Anybody here read any of the Pangaea anthologies? I stumbled across them on Amazon a while ago, and the sound interesting, and feature a ton of Trek writers. The idea is that they take place in on an alternate version of Earth where Pangaea never broke up, so all of humanity has spent it's entire history coexisting on one supercontinent. Here are the Trek authors and the books their stories appear: Peter David (1,2,3) Kevin Dilmore (1,2,3) Michael Jan Friedman (1,2,3) Robert Greenberger (1,2,3) Glenn Hauman (1) Paul Kupperberg (1,2,3) Aaron Rosenberg (1,2,3) Lawrence M. Schoen (1,2,3) Geoffrey Thorne (1,2,3) Dayton Ward (1,3) Kirsten Beyer (2) Ilsa J. Bick (2, 3) KRAD (3)
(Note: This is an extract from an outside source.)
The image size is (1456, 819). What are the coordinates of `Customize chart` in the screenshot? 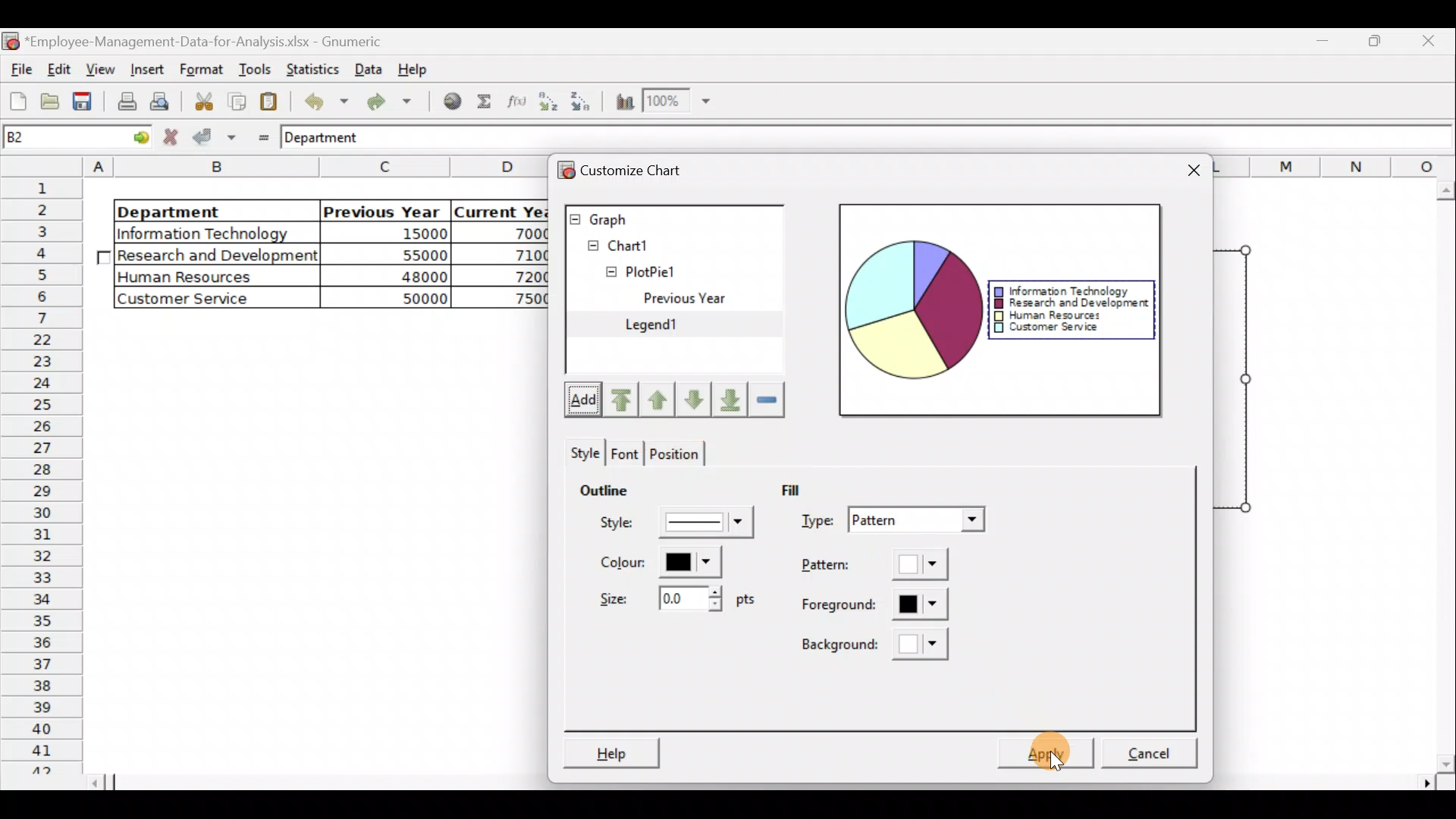 It's located at (651, 171).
Would you be so kind and post an Amazon link for one of these books? I tried searching for these anthologies but could not find them (I searched for 'Pangea anthology', 'Pangea Peter David' etc...
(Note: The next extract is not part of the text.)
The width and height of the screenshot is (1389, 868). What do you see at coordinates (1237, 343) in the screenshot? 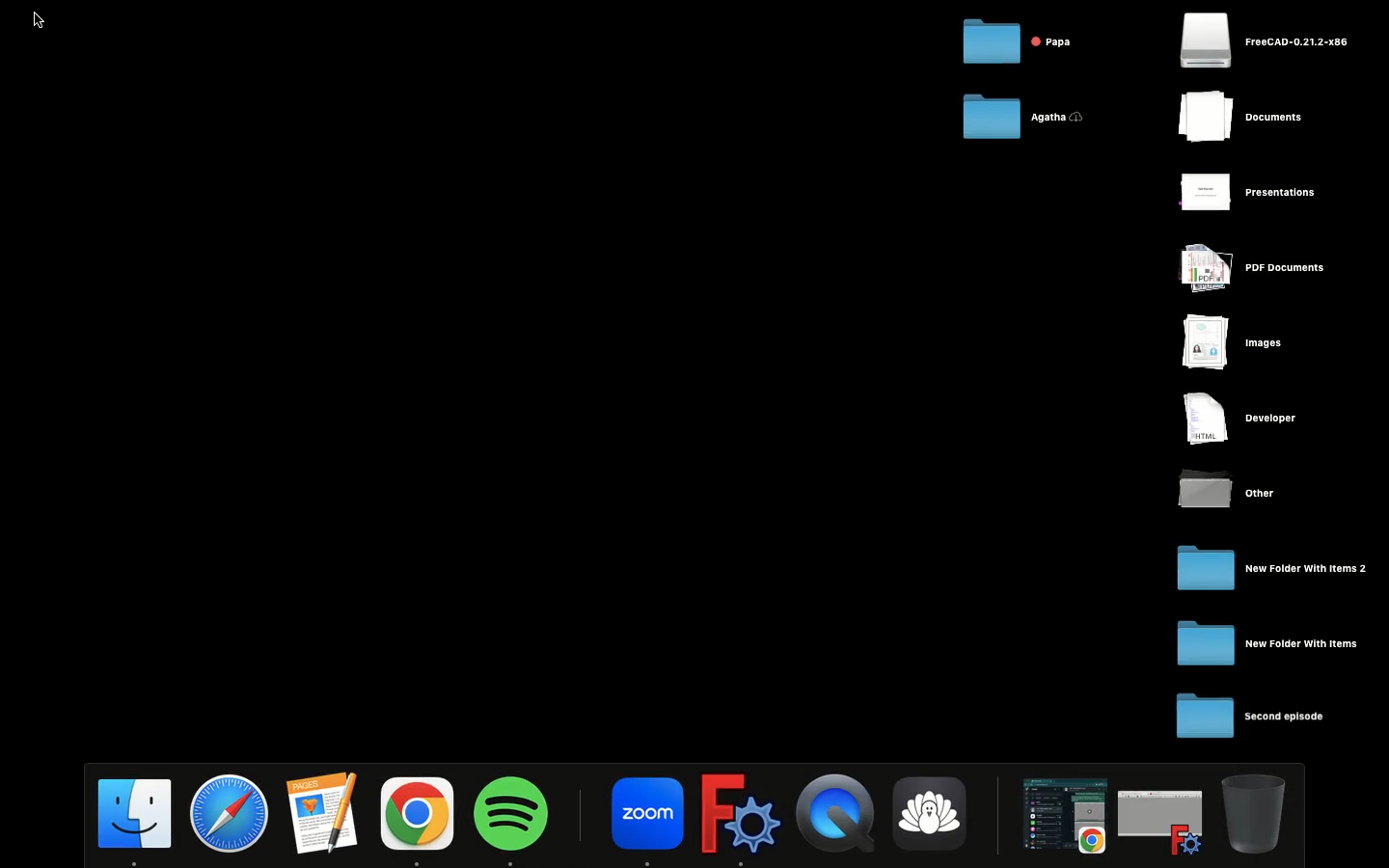
I see `Images` at bounding box center [1237, 343].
Here's one of them (I think) https://www.amazon.co.uk/gp/product...ut_uk-21&linkCode=as2&camp=1634&creative=6738 And here are the others https://www.amazon.co.uk/Pangaea-Bo...eywords=pangaea&qid=1612728660&s=books&sr=1-2 https://www.amazon.co.uk/Pangaea-Do...eywords=pangaea&qid=1612728660&s=books&sr=1-5
I backed and read all three. I enjoyed them! There were some very interesting elements of the world-building that I don't want to get into for spoilers (I'd really enjoy a behind-the-scenes look at precisely how that was all developed and what initial inflection-points were chosen that were extrapolated into the vast differences from our own world, as well as some clarification on ambiguities like the state of telecommunications/computers and space travel), including one element that I assumed was some sort of fanciful authorial invention but I learned in the past few days is actually a real thing in biology. Spoiler: The fanciful invention that wasn't Some of the stories talk about Neanderthals lacking the ability to imagine the future or past the way homo sapiens do, which I found out was a real thing after someone on Twitter joked about how you can see how a housecat is unburdened by worry or regret, but will also get its head stuck in a tissue box ten minutes after having previously gotten its head stuck in the same box, and linked to the wikipedia page on the phenomena. I had some issues with the ending of the main meta-narrative in the final book (a lot of sudden surprise revelations), and the round-robin aspect to telling a more epic story also left me confused sometimes over who was at war with who over what where, but each story is more-or-less self-contained, so it's not that important to any given narrative that I couldn't write a Vox article explaining the geopolitical reasons why this particular person was suddenly living in the middle of a crisis. But overall, I'd say they're a good read.